DATASET RECORDS:
>>>>
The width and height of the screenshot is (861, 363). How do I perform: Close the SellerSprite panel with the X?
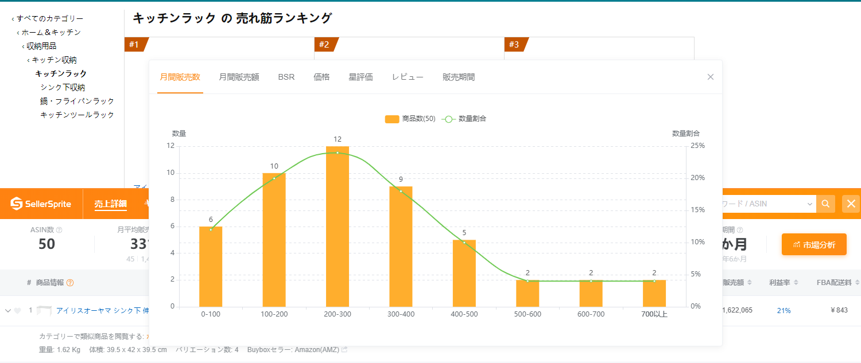(851, 204)
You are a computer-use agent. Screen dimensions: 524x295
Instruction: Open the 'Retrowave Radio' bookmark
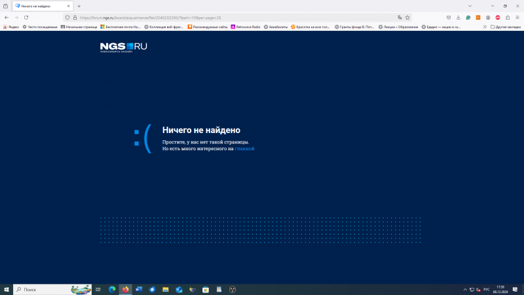[x=246, y=27]
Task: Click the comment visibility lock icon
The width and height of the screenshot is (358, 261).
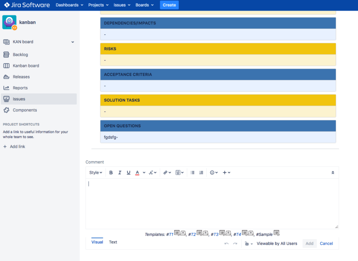Action: (x=247, y=244)
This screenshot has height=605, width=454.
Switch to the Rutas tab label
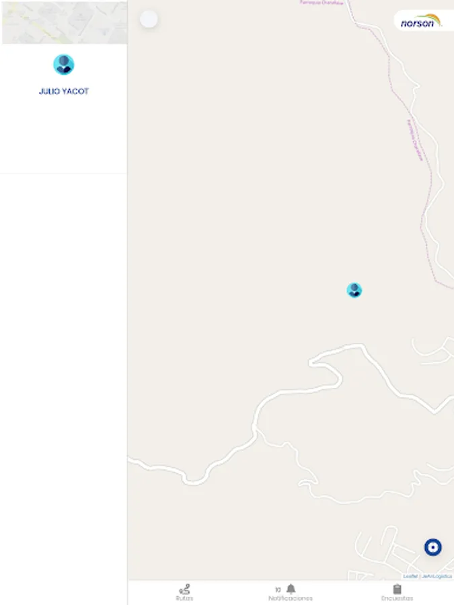pyautogui.click(x=184, y=598)
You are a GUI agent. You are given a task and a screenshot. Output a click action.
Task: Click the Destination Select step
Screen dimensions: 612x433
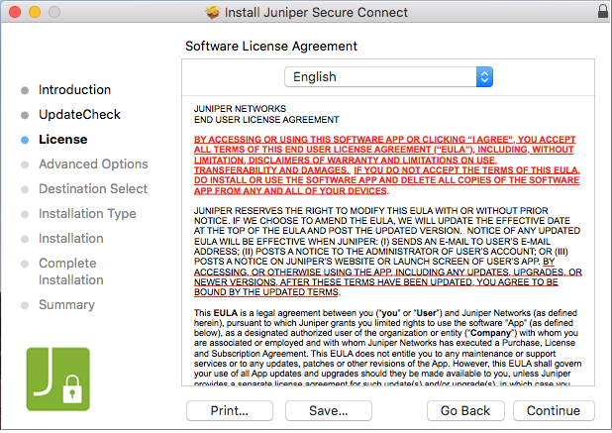pos(93,188)
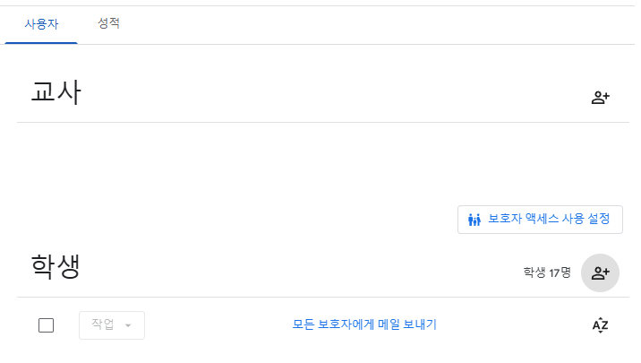Click the arrow on the 작업 dropdown
Image resolution: width=641 pixels, height=363 pixels.
(x=128, y=325)
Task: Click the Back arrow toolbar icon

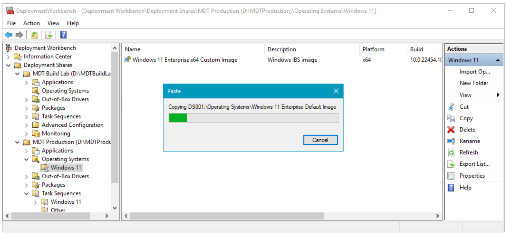Action: pos(9,35)
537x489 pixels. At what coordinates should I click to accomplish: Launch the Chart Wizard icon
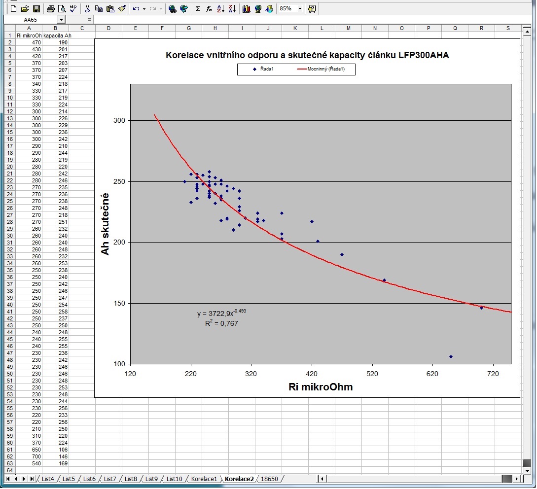pyautogui.click(x=246, y=8)
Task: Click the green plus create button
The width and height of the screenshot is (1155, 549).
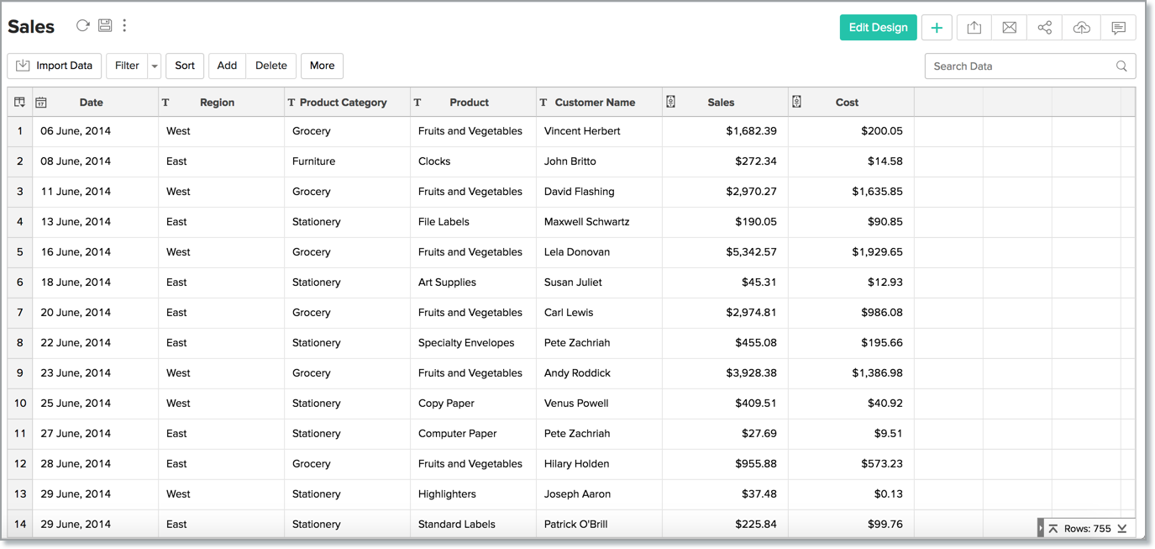Action: pos(937,28)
<<<<
WORK TO COMPLETE: Find the string "agent" in the records, then copy each line where it occurs.

TASK ANSWER:
You are a computer-use agent. Screen dimensions: 524x295
You are a GUI agent. You are given a task and a screenshot. Output a click action.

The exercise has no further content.